Porter’s Five Forces
Threat of Substitutes lies outside our industry. Quality and ease of use are determining factors of how price affects a consumer’s decisions.
Threat of New Entrants If an industry earns a return on capital in excess of its cost of capital, it will attract outsiders. When this happens, additional supply enters the market, however, demand does not expand at the same rate. This causes barriers to entry such as economies of scale, capital requirements, government regulation, switching cost, and expected retaliation.
Bargaining Power of Suppliers Powerful suppliers can dictate pricing, quality, and lead times. This means there exists a level of differentiation of what gets supplied and the resulting costs of changing suppliers. Also, this involves the ability to forward integrate, to substitute the supplier input, and number of suppliers to the industry.
Bargaining Power of Buyers Powerful buyers can impact quality, pricing, and lead times. This means that due to the ratio of buyers in the industry, ability to integrate backwards, informed buyers are more powerful, and buy in greater volumes. Also, we consider buying commodity products/services and the resulting switching costs.
Intensity of Rivalry Among Competitors causes bitter price wars as producers compete for orders from a shrinking group of customers. In turn, this causes competitors to adopt artificially low prices regardless of the impact on profits. They do this because they want to win the account at all cost.
***** These five forces are directly responsible for profit destruction. Managers are responsible for identifying the forces and developing viable, value-creating, long-term responses to this destruction.*****
6 Strategy Types
Cost Leadership achieves the lowest cost of production in an industry. With this strategy, a company can either reduce its prices or retain the increased profits to invest in research to develop new and better products. To sustain a cost leadership advantage, a company will need to produce more units than its competition.
Differentiation is making your product or service appear different in the mind of the consumer. With products, this means offering better design, reliability, service, and delivery. With services, companies can leverage employee courtesy, availability, expertise, and location.
Focus Here, a company concentrates on either a market area, a market segment, or a product. Knowing your customer and product category well is a strength of this strategy.
Competitive Signaling is used to prevent disastrous price wars. Its letting competitors know what’s on your mind and is a good strategic tool to be utilized across industries. Some common, legal signals are media discussions, announcing results, litigation, prior announcements, and price movements.
Portfolio Strategy is mainly used by big corporations to diversify themselves into other companies to shield from economic downturns.
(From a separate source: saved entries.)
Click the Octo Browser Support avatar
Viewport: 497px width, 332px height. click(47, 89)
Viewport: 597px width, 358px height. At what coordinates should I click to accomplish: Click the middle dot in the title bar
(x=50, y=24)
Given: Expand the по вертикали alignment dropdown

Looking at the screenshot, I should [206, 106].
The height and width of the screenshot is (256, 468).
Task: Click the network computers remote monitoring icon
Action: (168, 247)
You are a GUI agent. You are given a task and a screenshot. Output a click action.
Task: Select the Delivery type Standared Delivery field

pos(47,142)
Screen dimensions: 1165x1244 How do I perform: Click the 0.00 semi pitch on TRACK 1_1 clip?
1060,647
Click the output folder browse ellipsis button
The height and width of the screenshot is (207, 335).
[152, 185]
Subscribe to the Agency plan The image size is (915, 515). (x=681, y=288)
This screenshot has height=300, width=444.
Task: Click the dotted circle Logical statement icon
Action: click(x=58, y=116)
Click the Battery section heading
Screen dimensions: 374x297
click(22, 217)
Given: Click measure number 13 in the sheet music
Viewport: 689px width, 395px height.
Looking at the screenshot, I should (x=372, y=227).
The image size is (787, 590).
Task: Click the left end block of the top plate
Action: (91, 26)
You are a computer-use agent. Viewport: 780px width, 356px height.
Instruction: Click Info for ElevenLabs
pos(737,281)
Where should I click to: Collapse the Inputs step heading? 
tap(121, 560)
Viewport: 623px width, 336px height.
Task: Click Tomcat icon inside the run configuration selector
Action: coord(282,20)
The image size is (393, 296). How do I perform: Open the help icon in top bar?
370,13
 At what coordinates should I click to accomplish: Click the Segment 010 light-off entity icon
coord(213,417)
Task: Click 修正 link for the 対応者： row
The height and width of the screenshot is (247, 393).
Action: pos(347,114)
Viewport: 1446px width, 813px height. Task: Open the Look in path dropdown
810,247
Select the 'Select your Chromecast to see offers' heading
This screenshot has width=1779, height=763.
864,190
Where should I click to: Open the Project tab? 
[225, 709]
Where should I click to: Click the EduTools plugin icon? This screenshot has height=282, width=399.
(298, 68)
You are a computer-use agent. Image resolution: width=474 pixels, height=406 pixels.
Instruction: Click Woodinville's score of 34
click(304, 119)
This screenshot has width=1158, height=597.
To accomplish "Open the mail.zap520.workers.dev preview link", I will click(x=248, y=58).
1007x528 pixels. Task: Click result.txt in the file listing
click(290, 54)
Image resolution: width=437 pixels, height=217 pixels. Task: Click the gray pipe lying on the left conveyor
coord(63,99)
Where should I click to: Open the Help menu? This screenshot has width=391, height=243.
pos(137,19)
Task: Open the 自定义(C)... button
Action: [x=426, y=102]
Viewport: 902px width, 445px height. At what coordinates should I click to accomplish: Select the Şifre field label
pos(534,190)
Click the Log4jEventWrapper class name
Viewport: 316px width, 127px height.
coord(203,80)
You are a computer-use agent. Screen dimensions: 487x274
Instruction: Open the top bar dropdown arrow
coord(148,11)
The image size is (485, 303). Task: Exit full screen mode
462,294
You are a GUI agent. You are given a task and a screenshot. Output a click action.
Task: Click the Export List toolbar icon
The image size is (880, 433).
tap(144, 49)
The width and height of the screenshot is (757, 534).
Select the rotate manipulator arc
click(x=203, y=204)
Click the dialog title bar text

This strategy is used to find the best prospects you should be invested in. There are four major portfolio models:
- Growth/Share Matrix
- Multifactor Analysis
- SBU System
- Customer Retention
Implementing any type of strategy takes time, and the time frame depends on multiple factors. Some factors can be easily controlled while others cannot. Strategy is a leadership decision and must continuously be reviewed to ensure that it reflects the changes in the business environment, the company, and its goals.